[Stored records]

-*-*-

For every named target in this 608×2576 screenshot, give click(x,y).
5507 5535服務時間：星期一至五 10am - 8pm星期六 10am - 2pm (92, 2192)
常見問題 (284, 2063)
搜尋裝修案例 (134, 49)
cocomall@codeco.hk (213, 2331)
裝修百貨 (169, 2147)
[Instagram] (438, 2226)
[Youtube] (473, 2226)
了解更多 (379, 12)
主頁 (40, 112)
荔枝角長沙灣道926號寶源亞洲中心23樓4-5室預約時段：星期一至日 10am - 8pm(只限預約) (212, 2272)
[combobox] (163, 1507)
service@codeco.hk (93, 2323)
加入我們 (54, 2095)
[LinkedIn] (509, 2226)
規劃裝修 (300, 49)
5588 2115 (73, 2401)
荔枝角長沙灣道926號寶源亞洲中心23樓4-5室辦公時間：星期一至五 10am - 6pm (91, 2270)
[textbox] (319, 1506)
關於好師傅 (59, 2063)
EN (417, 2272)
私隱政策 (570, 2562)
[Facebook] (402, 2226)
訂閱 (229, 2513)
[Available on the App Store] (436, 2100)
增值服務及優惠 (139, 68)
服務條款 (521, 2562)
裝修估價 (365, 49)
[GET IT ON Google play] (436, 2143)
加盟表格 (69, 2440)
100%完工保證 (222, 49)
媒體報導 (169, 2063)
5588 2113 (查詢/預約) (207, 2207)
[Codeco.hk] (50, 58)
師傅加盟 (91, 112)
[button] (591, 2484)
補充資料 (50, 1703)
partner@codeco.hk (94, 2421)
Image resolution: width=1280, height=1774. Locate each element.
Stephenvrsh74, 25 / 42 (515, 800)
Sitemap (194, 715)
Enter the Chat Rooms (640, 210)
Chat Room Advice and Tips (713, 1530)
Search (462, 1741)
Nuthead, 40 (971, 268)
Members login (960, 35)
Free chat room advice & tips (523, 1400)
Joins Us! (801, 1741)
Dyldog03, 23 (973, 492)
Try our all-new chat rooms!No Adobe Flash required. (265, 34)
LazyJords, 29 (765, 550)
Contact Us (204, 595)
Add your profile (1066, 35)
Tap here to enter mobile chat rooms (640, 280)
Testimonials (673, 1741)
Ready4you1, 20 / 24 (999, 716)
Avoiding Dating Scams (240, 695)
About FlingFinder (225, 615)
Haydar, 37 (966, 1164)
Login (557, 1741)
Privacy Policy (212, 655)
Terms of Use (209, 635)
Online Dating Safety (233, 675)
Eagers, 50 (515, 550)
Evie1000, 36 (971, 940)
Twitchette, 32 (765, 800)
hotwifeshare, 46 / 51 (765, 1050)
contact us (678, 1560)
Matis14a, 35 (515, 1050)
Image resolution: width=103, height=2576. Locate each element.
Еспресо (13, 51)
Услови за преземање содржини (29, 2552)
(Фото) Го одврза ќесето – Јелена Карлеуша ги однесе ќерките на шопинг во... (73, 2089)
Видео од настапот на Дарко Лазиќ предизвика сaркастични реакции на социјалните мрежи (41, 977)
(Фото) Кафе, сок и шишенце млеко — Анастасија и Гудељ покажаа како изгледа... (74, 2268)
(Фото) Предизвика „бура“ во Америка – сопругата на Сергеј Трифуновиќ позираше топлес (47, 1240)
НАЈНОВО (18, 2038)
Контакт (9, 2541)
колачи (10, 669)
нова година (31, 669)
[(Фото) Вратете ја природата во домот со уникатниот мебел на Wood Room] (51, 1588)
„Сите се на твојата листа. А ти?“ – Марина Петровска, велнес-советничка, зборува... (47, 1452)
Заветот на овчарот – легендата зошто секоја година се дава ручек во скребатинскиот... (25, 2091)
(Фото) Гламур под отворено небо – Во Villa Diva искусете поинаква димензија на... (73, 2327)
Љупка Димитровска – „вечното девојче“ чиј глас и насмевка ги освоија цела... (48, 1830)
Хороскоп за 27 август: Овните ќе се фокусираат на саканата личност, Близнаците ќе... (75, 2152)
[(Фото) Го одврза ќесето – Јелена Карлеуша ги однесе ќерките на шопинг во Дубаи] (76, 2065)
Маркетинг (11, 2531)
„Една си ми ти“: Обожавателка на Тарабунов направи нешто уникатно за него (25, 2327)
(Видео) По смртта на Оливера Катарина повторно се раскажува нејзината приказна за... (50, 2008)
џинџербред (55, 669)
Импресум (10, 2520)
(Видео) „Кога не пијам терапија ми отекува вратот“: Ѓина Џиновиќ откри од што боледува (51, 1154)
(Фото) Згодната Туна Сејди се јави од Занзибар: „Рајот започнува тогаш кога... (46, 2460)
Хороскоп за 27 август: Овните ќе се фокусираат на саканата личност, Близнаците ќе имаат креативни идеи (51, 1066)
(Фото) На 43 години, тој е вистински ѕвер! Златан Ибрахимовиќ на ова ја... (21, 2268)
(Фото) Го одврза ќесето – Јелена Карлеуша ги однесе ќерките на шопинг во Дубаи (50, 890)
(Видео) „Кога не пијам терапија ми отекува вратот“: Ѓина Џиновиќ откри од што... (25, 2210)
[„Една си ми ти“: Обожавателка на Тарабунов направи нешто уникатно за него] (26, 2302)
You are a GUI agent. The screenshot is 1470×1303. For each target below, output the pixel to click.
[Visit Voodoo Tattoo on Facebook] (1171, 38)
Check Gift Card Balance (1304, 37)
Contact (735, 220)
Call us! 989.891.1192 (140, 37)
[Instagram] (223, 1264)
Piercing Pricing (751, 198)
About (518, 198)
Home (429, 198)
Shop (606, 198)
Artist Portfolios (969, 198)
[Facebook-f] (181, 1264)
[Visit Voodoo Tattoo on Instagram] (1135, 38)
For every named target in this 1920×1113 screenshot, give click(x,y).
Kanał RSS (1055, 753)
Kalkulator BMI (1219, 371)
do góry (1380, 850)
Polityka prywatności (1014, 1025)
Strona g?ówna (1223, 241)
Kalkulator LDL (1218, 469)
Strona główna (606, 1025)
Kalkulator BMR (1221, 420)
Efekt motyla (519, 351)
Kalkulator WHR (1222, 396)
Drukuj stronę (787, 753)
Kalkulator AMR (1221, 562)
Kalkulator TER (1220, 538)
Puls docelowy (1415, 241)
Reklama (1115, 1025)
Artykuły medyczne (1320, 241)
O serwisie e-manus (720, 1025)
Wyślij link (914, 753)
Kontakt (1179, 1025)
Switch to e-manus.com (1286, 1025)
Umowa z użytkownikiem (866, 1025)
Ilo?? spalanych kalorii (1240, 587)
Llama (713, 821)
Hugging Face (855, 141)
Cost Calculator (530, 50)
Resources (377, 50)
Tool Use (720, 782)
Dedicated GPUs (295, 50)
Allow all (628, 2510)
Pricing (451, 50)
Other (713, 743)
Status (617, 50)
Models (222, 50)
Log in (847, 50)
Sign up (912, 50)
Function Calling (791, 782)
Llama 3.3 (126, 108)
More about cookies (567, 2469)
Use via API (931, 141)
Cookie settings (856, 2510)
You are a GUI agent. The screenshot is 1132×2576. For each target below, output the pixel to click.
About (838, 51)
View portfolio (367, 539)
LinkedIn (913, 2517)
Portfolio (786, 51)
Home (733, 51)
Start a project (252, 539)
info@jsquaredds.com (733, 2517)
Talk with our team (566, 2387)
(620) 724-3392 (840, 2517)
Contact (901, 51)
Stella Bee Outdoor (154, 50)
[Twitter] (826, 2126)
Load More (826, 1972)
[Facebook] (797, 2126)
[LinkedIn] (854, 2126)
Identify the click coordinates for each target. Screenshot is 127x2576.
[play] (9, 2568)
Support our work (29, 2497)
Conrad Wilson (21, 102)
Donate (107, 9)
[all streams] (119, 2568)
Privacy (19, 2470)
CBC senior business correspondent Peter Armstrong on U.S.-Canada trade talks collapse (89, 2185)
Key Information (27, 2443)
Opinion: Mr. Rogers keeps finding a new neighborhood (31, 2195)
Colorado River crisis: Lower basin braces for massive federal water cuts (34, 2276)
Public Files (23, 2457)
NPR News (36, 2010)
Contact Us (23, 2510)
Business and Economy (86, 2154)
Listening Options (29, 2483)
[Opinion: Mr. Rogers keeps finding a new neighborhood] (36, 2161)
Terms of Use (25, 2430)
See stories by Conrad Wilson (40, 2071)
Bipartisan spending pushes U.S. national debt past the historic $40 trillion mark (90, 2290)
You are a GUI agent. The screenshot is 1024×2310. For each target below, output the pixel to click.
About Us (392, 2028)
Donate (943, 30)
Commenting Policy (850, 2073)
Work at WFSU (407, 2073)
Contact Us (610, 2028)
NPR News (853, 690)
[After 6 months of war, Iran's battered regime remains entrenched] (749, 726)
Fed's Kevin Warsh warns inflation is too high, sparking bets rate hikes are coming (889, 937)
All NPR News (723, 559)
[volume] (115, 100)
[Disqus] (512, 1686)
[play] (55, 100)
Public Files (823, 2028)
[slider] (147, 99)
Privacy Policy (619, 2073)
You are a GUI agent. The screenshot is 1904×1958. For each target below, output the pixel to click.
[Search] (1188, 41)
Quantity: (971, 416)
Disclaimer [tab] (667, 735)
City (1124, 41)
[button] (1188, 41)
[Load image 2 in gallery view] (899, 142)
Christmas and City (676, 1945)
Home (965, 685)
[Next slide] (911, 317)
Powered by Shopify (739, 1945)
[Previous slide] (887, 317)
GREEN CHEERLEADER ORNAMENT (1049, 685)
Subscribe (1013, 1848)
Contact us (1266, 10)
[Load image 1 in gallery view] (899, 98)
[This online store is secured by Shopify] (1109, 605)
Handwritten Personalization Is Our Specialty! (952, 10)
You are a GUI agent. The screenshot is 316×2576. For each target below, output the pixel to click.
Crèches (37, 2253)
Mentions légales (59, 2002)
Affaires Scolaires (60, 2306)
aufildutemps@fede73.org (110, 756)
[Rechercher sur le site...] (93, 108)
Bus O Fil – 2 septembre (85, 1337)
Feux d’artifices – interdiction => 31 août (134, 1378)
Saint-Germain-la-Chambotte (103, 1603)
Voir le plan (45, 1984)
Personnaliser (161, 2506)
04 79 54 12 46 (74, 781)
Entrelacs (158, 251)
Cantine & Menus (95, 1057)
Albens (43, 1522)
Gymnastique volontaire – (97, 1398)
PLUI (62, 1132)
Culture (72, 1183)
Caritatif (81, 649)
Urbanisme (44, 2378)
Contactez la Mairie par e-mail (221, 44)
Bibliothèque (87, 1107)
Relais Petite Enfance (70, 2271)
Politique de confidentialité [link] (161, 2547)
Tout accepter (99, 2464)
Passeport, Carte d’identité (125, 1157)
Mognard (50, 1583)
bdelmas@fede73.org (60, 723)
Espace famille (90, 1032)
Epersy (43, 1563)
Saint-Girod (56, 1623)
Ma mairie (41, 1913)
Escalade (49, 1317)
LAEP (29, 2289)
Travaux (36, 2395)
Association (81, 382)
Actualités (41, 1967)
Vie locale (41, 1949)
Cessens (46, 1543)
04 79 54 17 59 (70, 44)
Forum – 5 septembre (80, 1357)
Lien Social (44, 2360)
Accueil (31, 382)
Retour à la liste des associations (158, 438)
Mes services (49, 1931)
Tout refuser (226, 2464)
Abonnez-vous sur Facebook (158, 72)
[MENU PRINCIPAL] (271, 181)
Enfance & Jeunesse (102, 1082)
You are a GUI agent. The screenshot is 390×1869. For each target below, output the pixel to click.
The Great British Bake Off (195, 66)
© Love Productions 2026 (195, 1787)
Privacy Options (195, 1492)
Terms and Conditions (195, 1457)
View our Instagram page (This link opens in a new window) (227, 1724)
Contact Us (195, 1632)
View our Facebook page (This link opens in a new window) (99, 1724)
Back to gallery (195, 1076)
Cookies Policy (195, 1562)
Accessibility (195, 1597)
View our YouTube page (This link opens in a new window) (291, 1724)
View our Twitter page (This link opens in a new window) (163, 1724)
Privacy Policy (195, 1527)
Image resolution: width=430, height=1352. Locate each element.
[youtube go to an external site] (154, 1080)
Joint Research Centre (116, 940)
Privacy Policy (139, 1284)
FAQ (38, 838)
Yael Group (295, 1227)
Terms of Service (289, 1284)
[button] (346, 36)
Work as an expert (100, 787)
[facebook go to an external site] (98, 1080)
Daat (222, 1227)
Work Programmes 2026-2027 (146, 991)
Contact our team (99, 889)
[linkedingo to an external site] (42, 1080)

-*-*-

* [Task]
Using the records above, copy word for word the line with "[Instagram] (438, 2226)", the line with "Видео од настапот", and every line between them.

* [Problem solution]
[Instagram] (438, 2226)
[Youtube] (473, 2226)
了解更多 (379, 12)
主頁 (40, 112)
荔枝角長沙灣道926號寶源亞洲中心23樓4-5室預約時段：星期一至日 10am - 8pm(只限預約) (212, 2272)
[combobox] (163, 1507)
service@codeco.hk (93, 2323)
加入我們 (54, 2095)
[LinkedIn] (509, 2226)
規劃裝修 (300, 49)
5588 2115 (73, 2401)
荔枝角長沙灣道926號寶源亞洲中心23樓4-5室辦公時間：星期一至五 10am - 6pm (91, 2270)
[textbox] (319, 1506)
關於好師傅 (59, 2063)
EN (417, 2272)
私隱政策 (570, 2562)
[Facebook] (402, 2226)
訂閱 (229, 2513)
[Available on the App Store] (436, 2100)
增值服務及優惠 (139, 68)
服務條款 (521, 2562)
裝修估價 (365, 49)
[GET IT ON Google play] (436, 2143)
加盟表格 (69, 2440)
100%完工保證 (222, 49)
媒體報導 (169, 2063)
5588 2113 (查詢/預約) (207, 2207)
[Codeco.hk] (50, 58)
師傅加盟 (91, 112)
[button] (591, 2484)
補充資料 (50, 1703)
partner@codeco.hk (94, 2421)
Image resolution: width=1280, height=1774. Locate each element.
Stephenvrsh74, 25 / 42 (515, 800)
Sitemap (194, 715)
Enter the Chat Rooms (640, 210)
Chat Room Advice and Tips (713, 1530)
Search (462, 1741)
Nuthead, 40 (971, 268)
Members login (960, 35)
Free chat room advice & tips (523, 1400)
Joins Us! (801, 1741)
Dyldog03, 23 (973, 492)
Try our all-new chat rooms!No Adobe Flash required. (265, 34)
LazyJords, 29 (765, 550)
Contact Us (204, 595)
Add your profile (1066, 35)
Tap here to enter mobile chat rooms (640, 280)
Testimonials (673, 1741)
Ready4you1, 20 / 24 (999, 716)
Avoiding Dating Scams (240, 695)
About FlingFinder (225, 615)
Haydar, 37 (966, 1164)
Login (557, 1741)
Privacy Policy (212, 655)
Terms of Use (209, 635)
Online Dating Safety (233, 675)
Eagers, 50 (515, 550)
Evie1000, 36 (971, 940)
Twitchette, 32 (765, 800)
hotwifeshare, 46 / 51 (765, 1050)
contact us (678, 1560)
Matis14a, 35 (515, 1050)
Image resolution: width=103, height=2576. Locate each element.
Еспресо (13, 51)
Услови за преземање содржини (29, 2552)
(Фото) Го одврза ќесето – Јелена Карлеуша ги однесе ќерките на шопинг во... (73, 2089)
Видео од настапот на Дарко Лазиќ предизвика сaркастични реакции на социјалните мрежи (41, 977)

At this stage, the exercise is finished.